A review by emiged
Egg: A Culinary Exploration of the World's Most Versatile Ingredient by Michael Ruhlman

4.0

With eight hens in our backyard, it's a rare day when my boys don't gather at least six eggs. They have a few regular customers who buy a dozen every couple of weeks, but more often than not we have a couple of full egg cartons sitting on the shelf in our frig. When I heard an NPR brief about a new cookbook all about eggs, I knew I had to take a look.

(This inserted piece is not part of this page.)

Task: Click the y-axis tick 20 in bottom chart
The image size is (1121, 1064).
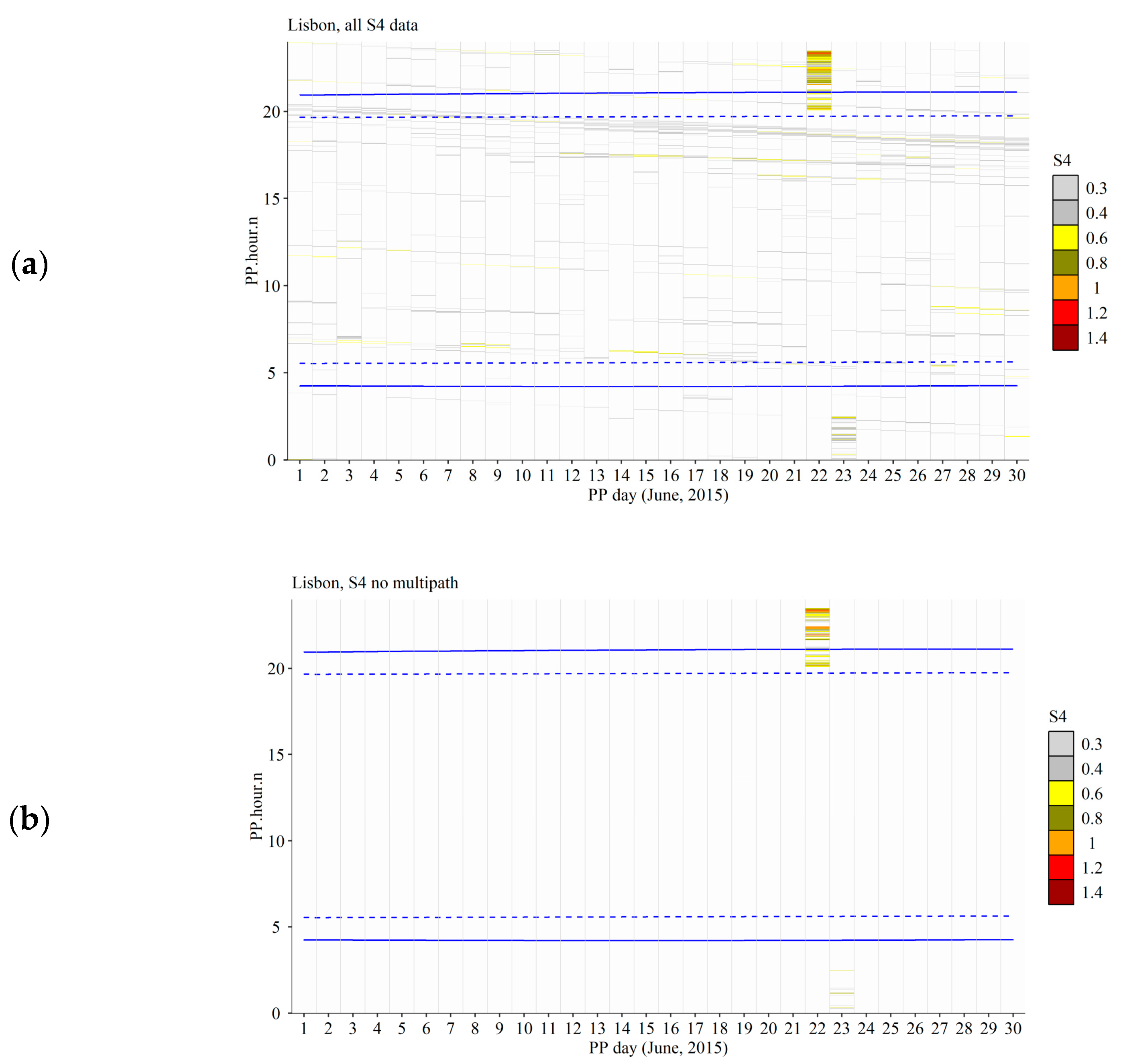Action: (x=276, y=669)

Michael Ruhlman has written a 220+ page love letter to this "Rosetta stone of the kitchen." Organized by a flowchart indicating how the egg is used - whole, separated, in the shell, out of the shell, just the yolk, just the white - this cookbook explores the myriad of uses for the humble egg. Starting off simply, with a basic hard-boiled egg, Ruhlman describes all of the variables that factor into the finished product and all the options of how to get there. Did you know you can bake an egg in the shell to "hard-boil" it? Or cook it in the ashes of a fireplace? Or in a pressure cooker? (The best method to make them easy to peel, as it happens.) Nonetheless, Ruhlman recommends this straightforward method:
Put cold eggs in a pan in one layer, cover them with water by about 1 inch, and put the pan over high heat. When the water comes to a full boil (at least 209F), cover the pan, remove it from the heat, and let it sit for 15 minutes. Remove the eggs to an ice bath (half ice, half water) until they're completely chilled, at least 10 minutes but preferably longer, giving the water a gentle stir every now and then to keep the cold circulating.

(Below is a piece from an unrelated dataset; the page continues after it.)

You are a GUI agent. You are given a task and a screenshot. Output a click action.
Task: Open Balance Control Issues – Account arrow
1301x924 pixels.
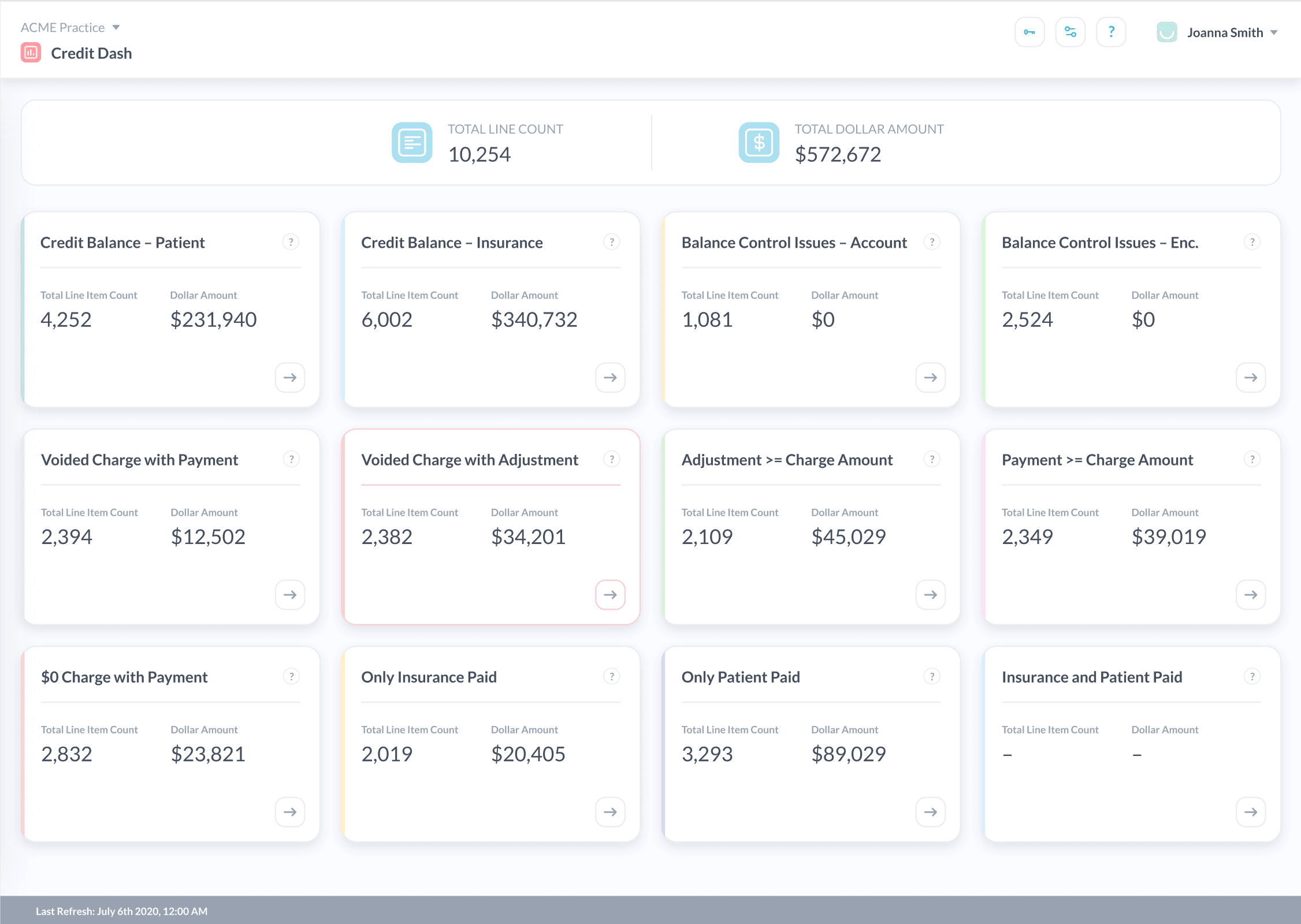click(x=930, y=378)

Simple, right? And I've had perfect results every time.

Then there's soft-cooked eggs and - I learned a new vocabulary word - mollet eggs (in which the white and part of the yolk are solid but the yolk's center is still fluid), deep-fried eggs cooked by cracking an egg into boiling oil and shirred eggs baked in direct heat instead of a boiling liquid. And that's just the beginning.